Aiuto, il mondo si è riempito di squilibrati persino chi sfregia adesso lo fa per vanità

A Roma c'è un «giustiziere» con la lametta. E Cesare Zappulli ne trae una morale

Aiuto, il mondo si è riempito di squilibrati persino chi sfregia adesso lo fa per vanità

di Cesare Zappulli

T utto decade, perde significato, si banalizza. Il marxismo, il seno femminile, la moneta. Adesso è la volta dello sfregio, che un mentecatto, armato di rasoio, infligge sulla guancia a passanti incolpevoli, terrorizzando due popolosi quartieri romani. È alla sua ottava impresa e non si riesce a trovarne traccia, anche perché le vittime e i testimoni dei misfatti, per l'emozione o la fretta, ne danno descrizioni contraddittorie. C'è chi assicura di averlo visto saltare un'automobile o passare con un balzo da un tetto all'altro, accrescendo la paura di questo Mandrake. Perché sfregia? Perché ricorre, per un suo delirante disegno, a un tipo di affronto che, inventato a Napoli e poi propagatosi in Sicilia, ebbe una sua precisa logica punitiva? Lo sfregio fu il castigo di una «infamità», nelle varie versioni in cui la colpa si presentava nel mondo dei guappi: la seduzione non seguita da matrimonio, la rivalità in amore, le insidie a una donna maritata, l'infedeltà femminile, la violazione di un patto di malavita o sgarro, la defezione della Venere pandemia dal suo protettore. Bisognava segnare il colpevole a vita e perciò lo sfregio doveva essere «permanente»: ciò che si otteneva infilando una moneta fra due lame prima di vibrare il colpo, in modo che lo spacco fosse ampio e la cicatrice deturpante; altri, per cavarsela nella perquisizione, invece di ricorrere al rasoio, usavano limare il bordo di un pezzo di rame da due soldi fino a renderlo tagliente. Un'ingenuità, perché tanto l'esecutore o il mandante erano noti e lo sfregio, secondo il rituale, era stato debitamente preannunciato. Quando arrivava, per la vittima era quasi una liberazione. L'«infame» o la «infame» aveva pagato.

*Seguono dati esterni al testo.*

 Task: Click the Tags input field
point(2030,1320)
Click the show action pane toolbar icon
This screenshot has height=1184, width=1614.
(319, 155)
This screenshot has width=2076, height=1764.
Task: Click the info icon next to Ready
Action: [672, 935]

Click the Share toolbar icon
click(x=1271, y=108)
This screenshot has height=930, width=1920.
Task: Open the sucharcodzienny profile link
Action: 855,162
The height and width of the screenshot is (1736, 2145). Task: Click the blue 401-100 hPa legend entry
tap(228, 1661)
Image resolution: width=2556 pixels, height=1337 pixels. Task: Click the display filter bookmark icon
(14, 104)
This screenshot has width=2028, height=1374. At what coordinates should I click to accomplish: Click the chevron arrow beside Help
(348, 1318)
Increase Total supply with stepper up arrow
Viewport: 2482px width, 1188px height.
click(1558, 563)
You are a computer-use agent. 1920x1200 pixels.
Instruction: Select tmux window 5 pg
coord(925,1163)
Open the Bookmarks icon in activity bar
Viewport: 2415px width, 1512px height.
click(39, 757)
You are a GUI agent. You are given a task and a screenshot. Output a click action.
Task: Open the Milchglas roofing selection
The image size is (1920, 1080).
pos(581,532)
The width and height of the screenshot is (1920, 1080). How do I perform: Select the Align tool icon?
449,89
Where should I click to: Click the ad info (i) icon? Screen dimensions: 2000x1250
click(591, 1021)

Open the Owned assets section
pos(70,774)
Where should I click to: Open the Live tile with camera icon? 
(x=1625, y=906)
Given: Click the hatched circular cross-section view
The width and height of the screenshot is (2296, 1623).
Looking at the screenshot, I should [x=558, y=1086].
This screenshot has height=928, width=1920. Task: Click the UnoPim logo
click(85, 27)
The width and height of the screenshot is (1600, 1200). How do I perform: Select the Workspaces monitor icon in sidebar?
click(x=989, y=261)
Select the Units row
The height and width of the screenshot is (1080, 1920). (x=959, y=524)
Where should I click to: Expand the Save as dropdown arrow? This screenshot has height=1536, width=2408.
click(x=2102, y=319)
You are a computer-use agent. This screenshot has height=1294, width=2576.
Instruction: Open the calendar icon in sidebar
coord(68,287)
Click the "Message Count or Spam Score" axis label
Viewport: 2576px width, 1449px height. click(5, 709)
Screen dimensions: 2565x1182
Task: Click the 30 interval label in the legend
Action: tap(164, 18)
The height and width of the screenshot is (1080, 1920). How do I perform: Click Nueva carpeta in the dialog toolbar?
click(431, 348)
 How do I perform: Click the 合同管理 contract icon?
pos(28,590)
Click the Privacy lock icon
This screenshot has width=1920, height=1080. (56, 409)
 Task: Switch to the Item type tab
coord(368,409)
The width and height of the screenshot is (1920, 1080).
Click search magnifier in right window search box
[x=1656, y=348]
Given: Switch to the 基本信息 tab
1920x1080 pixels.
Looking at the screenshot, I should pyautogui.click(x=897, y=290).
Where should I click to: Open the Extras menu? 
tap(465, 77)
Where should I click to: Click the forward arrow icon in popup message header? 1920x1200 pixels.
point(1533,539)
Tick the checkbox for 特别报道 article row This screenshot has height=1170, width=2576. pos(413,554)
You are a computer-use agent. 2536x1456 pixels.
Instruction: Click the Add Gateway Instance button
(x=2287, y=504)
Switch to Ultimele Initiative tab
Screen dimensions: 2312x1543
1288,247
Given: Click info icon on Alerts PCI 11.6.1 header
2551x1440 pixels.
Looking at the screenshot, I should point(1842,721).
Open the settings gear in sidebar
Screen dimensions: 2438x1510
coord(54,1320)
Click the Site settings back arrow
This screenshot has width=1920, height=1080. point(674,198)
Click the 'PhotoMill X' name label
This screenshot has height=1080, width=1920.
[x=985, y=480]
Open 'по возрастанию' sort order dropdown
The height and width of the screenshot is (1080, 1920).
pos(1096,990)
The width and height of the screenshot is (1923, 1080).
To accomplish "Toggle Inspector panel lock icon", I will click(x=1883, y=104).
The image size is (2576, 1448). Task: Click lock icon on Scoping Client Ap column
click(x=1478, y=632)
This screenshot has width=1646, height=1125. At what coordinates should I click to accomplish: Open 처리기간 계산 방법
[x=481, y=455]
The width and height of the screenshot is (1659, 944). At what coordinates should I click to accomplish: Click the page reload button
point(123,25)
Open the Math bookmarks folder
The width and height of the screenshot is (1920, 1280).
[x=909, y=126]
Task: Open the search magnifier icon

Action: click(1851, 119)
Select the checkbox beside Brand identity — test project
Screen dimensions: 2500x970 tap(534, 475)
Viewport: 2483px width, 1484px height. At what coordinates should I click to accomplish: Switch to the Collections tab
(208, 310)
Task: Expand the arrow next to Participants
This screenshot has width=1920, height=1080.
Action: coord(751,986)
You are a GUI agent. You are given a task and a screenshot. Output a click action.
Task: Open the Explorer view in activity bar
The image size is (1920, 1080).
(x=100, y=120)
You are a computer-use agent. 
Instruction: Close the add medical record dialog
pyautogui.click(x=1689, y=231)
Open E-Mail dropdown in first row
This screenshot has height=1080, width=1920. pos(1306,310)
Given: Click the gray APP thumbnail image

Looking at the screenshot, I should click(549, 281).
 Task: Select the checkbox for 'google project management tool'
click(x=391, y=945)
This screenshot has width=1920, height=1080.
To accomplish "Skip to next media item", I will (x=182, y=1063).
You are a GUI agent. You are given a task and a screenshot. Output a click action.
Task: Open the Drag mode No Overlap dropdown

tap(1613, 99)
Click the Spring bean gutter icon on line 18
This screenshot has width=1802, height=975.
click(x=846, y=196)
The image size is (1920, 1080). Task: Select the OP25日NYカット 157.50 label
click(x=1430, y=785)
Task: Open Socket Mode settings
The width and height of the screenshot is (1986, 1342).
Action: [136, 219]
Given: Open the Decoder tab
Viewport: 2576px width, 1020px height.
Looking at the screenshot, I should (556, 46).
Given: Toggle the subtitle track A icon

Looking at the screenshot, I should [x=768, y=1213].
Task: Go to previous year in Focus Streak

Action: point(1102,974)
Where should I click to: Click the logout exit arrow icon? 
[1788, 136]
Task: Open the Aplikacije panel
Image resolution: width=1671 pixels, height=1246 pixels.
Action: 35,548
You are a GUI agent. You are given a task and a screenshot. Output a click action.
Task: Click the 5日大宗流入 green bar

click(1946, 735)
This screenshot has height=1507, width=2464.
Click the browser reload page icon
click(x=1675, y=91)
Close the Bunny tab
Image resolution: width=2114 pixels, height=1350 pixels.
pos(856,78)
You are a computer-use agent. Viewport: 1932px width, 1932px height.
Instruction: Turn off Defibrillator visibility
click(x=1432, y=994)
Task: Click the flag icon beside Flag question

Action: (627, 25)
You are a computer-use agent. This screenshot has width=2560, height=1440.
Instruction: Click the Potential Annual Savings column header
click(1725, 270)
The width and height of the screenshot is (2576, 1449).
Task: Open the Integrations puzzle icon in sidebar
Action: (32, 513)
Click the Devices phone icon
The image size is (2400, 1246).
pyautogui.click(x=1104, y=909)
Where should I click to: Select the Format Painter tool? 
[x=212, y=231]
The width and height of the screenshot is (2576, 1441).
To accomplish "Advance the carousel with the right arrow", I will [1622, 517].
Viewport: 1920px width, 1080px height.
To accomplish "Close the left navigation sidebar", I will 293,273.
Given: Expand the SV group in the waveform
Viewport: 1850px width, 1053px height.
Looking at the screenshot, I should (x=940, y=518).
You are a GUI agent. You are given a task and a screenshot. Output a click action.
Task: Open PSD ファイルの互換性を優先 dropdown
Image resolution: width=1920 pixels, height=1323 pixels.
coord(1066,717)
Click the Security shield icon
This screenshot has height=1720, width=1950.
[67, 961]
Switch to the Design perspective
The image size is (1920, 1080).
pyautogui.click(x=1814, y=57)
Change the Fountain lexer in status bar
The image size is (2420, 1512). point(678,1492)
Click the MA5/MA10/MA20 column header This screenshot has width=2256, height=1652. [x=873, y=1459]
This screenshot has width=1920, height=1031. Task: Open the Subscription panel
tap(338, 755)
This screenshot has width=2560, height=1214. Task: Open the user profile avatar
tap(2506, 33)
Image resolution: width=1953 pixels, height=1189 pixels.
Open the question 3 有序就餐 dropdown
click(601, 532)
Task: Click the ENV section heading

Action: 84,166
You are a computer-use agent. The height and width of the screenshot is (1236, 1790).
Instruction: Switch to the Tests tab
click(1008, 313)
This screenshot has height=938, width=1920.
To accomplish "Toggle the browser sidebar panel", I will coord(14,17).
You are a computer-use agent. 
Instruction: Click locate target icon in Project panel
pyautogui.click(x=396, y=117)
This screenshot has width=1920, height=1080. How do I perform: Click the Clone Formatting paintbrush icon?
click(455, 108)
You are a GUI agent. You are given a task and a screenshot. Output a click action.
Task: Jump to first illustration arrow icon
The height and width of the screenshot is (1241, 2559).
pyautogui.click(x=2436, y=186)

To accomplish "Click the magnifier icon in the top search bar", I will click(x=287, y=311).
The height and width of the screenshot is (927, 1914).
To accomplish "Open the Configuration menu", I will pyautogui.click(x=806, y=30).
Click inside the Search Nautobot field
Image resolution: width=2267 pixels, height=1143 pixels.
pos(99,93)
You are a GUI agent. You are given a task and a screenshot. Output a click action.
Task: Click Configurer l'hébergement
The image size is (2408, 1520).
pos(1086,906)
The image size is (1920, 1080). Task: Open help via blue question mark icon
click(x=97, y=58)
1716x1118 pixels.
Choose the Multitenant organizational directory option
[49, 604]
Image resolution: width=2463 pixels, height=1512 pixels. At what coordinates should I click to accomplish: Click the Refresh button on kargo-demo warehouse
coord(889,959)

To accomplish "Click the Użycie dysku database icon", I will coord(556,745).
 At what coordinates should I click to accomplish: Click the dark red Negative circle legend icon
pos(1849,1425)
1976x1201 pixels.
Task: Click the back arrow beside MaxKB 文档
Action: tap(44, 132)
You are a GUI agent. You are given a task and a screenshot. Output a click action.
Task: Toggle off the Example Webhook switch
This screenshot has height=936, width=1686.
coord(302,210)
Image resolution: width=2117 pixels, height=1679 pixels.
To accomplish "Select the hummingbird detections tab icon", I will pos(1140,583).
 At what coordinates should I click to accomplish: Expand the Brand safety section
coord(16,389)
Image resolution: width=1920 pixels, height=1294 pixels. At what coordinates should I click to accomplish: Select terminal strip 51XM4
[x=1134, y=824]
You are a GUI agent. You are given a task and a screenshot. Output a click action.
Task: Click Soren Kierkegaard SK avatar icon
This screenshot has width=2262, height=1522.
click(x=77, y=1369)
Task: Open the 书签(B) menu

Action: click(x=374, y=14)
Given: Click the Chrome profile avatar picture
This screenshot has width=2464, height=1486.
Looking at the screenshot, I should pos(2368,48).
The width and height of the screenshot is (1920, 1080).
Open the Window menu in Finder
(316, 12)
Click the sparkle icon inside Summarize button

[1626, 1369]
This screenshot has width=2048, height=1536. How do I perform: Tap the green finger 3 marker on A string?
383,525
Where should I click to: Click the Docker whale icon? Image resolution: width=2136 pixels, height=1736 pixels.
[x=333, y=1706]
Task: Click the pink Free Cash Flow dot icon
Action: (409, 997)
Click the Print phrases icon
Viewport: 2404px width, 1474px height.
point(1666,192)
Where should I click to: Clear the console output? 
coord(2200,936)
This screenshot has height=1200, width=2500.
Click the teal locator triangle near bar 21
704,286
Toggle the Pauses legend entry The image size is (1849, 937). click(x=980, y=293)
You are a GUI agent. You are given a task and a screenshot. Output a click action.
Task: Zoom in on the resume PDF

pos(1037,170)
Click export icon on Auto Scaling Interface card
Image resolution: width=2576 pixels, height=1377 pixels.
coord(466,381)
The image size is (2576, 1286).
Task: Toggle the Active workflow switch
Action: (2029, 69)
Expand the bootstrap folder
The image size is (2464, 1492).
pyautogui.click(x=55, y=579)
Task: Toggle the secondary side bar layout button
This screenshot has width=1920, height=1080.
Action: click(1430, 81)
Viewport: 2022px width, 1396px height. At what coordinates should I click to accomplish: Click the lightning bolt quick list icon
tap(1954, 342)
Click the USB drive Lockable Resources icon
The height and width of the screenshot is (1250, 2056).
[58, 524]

Ma questo maniaco a Roma, ripetiamo, perché lo fa? Di matti, in rotta con l'umanità e intenzionati a punirla, si conosce un bel campionario. C'è il pittore fallito che si vendica sui quadri dei musei; c'è chi versa bottigliette aperte d'inchiostro nella buca delle lettere; c'è chi mette sbarre di ferro sui binari dei treni, buca le gomme delle auto, infama il prossimo con lettere anonime. A Trieste venne in fama e passò nella canzone popolare l'«uomo vespa» (fiol d'un can) che fra San Giacomo e Roiano si divertiva a infilare spilloni nel sedere delle ragazze; ma costui era, ad evidenza, un sadico ed aveva una sua aberrante giustificazione.

È lontana da noi l'idea di impegolarci nella discussione in corso fra i dotti circa il tipo di mattana dello sfregiatore romano, anche perché ci andiamo sempre più convincendo che di tre persone che s'incontrano a caso una almeno non ha tutte le rotelle a posto. Che si tratti di schizofrenia paranoide o di fobia compulsiva non spiega molto. Il personaggio, che si è già lucrato il nomignolo di «Jack lametta», è sicuramente uno che va in giro bofonchiando fra sé e sé: «Vedranno chi sono». Alla signora Maria Grazia Gasperini, una delle sue vittime, ha bisbigliato dopo l'operazione: «La pagherete tutte».

Si sente un giustiziere, ma è smanioso di rivelarsi; e questo, prima o poi, lo perderà, perché non gli sembrerà vero di passare, ammanettato, fra la gente del Tuscolano a ostentare la sua grandezza. Il tipo umano fu descritto mirabilmente da Dostoevskii nell'anonimo protagonista delle Memorie del sottosuolo e nel suo soliloquio: «Io sono un uomo malato... un uomo cattivo; ho quarant'anni; prima ero impiegato, ora non lo sono più...

Io non solo non seppi diventare cattivo, ma non seppi diventare niente del tutto: né cattivo né buono, né furfante né onesto, né eroe né insetto...». E via cosi, per pagine e pagine. Ci pare di sentire «Jack lametta».